_WHAT THIS TASK INVOLVES_
Starting at the line that contains "Given: Click the", write out each line through the end of the data below, exactly as it stands. Skip any pictures.

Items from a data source

Start of Block

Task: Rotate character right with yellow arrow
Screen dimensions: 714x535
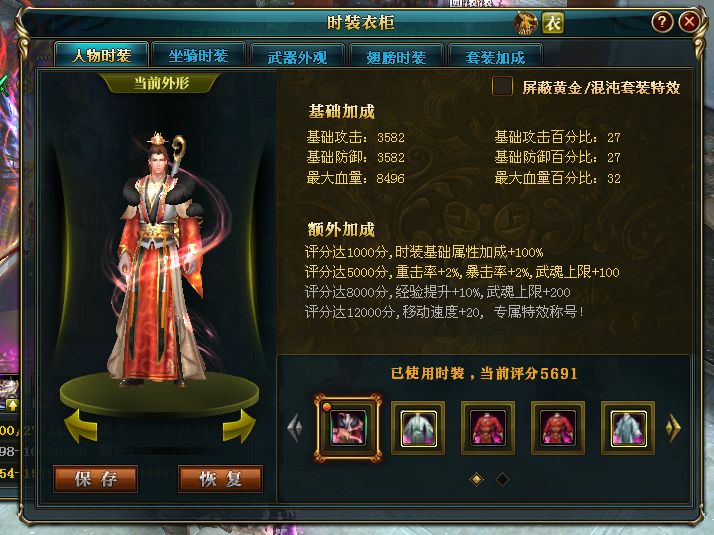Action: coord(239,427)
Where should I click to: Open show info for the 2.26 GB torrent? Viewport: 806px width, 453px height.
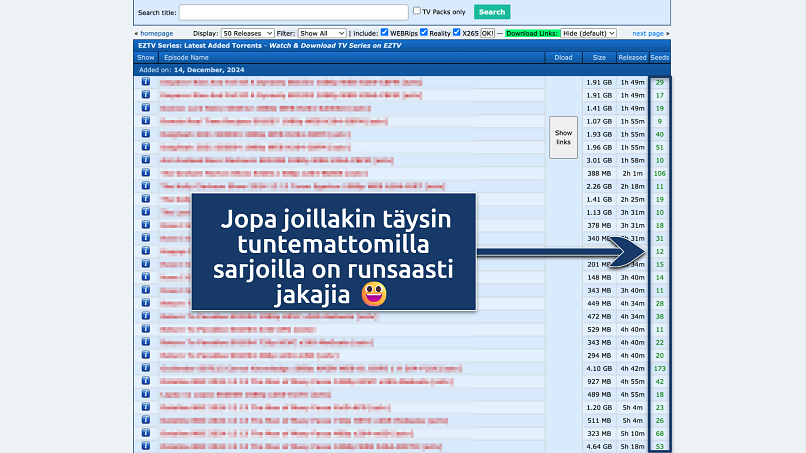145,186
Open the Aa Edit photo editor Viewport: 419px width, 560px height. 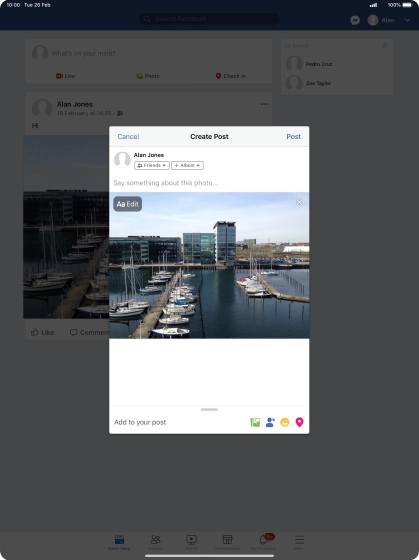pos(128,204)
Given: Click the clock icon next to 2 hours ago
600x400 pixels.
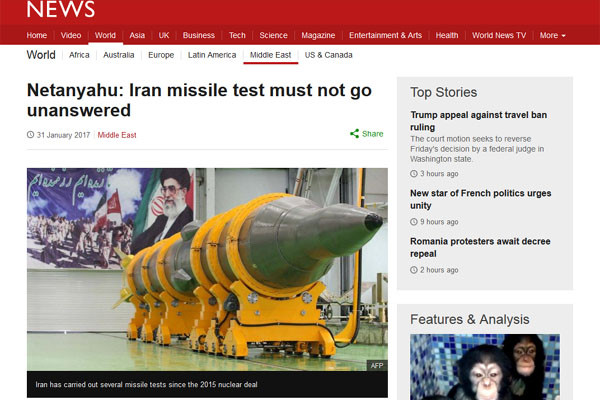Looking at the screenshot, I should point(414,270).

End of Block

_TASK SOLUTION_
Given: Click the clock icon next to 2 hours ago
600x400 pixels.
Looking at the screenshot, I should point(414,270).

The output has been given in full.